1. Spv Structuring and Project Finance Mechanics
Legal isolation of project assets through bankruptcy-remote SPVs and non-recourse financing is the core structural challenge in any project and infrastructure finance transaction.
How Are Spvs Structured to Achieve Bankruptcy Remoteness in Pf?
A project finance SPV must be structured so that its assets and cash flows cannot be reached by the creditors of the project sponsors or other participants in the event of a sponsor insolvency, and project finance counsel advising on SPV structuring must evaluate whether the SPV's organizational documents contain adequate separateness covenants.
How Should Step-in Rights Be Structured to Protect Lenders?
A step-in rights arrangement allows lenders to assume control of the project company's contractual position when the project company defaults under the financing agreements, and project development and finance counsel advising on a step-in rights structure must evaluate whether the concession agreement and construction contracts contain adequate direct agreement provisions that give lenders the right to cure defaults and substitute a replacement operator without triggering termination.
2. Ppp Concession Agreements and Government Risk Allocation
Government risk allocation in project and infrastructure finance concession agreements defines who bears the consequences of policy changes, revenue shortfalls, and early termination.
How Should Ppp Concession Agreements Protect Revenue Stability?
A concession agreement that fails to clearly define when the government will compensate the project company for revenue shortfalls caused by government actions leaves the project company exposed to significant financial risk, and public-private partnerships counsel advising on a concession agreement must evaluate whether the agreement adequately compensates the project company for the revenue impact of changes in law.
Why Must Ppp Agreement Termination Compensation Be Precisely Designed?
A concession agreement's termination compensation provisions determine how much invested capital the project company can recover if the concession is terminated before its scheduled expiry, and loan agreements and disputes counsel advising on termination compensation must evaluate whether the compensation formula covers outstanding debt service and the investors' equity return in all termination scenarios.

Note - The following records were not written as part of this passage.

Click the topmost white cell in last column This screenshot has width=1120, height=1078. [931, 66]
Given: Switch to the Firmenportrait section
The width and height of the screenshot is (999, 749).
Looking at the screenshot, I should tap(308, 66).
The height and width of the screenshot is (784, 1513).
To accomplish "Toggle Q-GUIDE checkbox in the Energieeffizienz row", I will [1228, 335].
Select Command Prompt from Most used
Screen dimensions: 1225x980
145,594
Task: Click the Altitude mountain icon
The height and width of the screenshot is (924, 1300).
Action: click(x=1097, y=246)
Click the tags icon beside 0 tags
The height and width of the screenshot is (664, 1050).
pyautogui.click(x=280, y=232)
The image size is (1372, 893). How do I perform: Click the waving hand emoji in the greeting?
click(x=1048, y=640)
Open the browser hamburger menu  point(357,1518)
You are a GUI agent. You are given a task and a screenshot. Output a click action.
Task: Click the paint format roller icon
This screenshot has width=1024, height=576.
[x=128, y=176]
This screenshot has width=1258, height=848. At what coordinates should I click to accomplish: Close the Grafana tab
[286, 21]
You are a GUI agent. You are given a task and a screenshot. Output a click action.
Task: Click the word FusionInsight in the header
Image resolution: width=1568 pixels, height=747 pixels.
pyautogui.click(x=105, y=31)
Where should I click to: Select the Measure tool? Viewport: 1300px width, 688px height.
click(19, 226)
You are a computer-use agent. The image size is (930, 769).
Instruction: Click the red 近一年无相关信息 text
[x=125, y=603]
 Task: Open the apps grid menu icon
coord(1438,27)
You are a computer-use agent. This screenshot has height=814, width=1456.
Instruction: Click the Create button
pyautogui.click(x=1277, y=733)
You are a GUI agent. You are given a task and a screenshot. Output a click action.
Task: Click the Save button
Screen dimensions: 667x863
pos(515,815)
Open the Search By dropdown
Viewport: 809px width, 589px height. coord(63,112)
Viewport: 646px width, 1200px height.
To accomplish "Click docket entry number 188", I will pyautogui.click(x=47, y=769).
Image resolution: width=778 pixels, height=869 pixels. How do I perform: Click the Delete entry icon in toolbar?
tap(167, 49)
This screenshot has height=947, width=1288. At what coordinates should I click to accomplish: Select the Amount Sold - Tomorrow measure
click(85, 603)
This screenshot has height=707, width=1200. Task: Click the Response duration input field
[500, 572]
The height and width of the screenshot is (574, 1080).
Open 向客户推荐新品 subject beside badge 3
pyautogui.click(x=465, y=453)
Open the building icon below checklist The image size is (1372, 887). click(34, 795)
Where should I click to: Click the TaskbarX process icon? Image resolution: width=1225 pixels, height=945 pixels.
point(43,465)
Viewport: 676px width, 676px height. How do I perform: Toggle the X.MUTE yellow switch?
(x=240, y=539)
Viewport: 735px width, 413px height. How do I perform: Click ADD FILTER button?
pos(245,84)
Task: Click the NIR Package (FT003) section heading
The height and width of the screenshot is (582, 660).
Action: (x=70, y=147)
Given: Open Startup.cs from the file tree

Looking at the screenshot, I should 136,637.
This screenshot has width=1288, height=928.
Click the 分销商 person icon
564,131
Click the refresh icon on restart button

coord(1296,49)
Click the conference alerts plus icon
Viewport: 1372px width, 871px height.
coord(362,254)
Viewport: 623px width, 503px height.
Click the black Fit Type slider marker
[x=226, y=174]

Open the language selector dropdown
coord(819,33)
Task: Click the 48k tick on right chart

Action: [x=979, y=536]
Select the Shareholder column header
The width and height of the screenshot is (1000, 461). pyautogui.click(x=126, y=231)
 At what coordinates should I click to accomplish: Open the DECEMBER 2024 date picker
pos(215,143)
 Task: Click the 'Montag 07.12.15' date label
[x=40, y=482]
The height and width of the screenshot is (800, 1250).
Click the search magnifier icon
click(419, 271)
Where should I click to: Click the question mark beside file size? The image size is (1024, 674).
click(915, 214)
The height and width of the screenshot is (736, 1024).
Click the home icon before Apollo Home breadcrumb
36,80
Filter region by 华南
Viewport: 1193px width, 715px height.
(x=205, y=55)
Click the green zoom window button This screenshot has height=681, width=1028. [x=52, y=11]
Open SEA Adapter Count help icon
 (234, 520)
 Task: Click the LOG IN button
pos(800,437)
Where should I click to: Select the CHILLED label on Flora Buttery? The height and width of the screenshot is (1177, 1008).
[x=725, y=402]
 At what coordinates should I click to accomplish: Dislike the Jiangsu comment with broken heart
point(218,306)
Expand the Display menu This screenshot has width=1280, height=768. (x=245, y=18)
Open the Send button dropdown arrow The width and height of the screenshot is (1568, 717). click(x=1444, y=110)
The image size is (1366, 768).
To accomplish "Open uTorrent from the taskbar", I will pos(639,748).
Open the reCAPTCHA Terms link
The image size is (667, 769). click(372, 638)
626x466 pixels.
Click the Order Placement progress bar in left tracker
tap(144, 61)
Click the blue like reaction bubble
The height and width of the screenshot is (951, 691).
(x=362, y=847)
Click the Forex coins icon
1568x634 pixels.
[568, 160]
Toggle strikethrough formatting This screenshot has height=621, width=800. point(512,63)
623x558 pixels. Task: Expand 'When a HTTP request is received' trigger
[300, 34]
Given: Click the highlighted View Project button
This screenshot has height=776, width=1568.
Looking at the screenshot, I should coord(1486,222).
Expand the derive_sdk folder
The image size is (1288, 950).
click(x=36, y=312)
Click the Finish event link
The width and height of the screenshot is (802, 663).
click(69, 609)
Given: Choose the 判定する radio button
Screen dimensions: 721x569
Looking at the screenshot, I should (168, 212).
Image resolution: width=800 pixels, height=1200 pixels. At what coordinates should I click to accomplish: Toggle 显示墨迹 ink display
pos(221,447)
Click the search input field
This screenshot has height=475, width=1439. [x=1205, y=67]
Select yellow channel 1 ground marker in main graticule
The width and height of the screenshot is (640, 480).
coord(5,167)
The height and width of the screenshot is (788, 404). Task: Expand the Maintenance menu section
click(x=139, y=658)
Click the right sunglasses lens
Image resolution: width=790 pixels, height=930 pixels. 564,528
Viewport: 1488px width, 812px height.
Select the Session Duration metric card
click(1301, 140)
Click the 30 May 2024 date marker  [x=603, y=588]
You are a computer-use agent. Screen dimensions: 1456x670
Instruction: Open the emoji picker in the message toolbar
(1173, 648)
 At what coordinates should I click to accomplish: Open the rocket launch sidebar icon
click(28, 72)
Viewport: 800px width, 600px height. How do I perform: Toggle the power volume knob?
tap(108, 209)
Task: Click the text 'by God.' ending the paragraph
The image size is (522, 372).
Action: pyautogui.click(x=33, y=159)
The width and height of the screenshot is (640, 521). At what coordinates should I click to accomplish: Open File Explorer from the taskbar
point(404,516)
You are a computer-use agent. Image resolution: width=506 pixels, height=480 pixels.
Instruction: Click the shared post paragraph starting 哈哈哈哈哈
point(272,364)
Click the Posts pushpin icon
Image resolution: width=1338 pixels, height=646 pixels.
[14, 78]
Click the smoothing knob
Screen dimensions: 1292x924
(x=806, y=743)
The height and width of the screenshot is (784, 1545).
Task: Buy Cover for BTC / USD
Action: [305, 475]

3. Esg Compliance and Cross-Border Permitting
Equator Principles ESG covenants and multi-jurisdictional permitting requirements are two of the most complex legal challenges in cross-border project and infrastructure finance transactions.
How Should Project Finance Esg Requirements Be Managed in Covenants?
The Equator Principles and the environmental and social standards of development finance institutions require project companies to conduct environmental impact assessments and report regularly to lenders on compliance, and ESG compliance counsel advising on project and infrastructure finance documentation must evaluate whether the environmental and social covenants in the financing agreements are specific enough to be independently verifiable.
What Legal Strategies Protect Cross-Border Infrastructure Permits?
A cross-border infrastructure project must obtain permits and approvals from multiple regulatory authorities in each jurisdiction where the project is located, and foreign direct investment counsel advising on a cross-border project's regulatory strategy must evaluate whether applicable bilateral investment treaties provide adequate protection against regulatory changes that impair the project's economics.
4. Construction Disputes and International Arbitration
Force majeure and delay disputes during construction and concession agreement termination disputes with governments are the most consequential litigation risks in project and infrastructure finance.
How Are Force Majeure and Delay Claims Defended in Projects?
A contractor or project company that seeks to excuse its performance obligations based on force majeure must demonstrate that the event was unforeseeable, that it was outside the affected party's reasonable control, and that the affected party took reasonable steps to mitigate its impact, and energy and construction counsel advising on a force majeure or delay claim must evaluate whether the events claimed to constitute force majeure satisfy the specific definition in the applicable contract.
When Should Infrastructure Disputes Be Resolved through Arbitration?
A dispute between a project company and a government authority that involves the interpretation of a concession agreement or a bilateral investment treaty obligation is typically better suited to international arbitration than to litigation in the domestic courts of the host country, and international arbitration counsel advising on project and infrastructure finance dispute resolution must evaluate whether the concession agreement or applicable investment treaty provides a basis for submitting the dispute to international arbitration.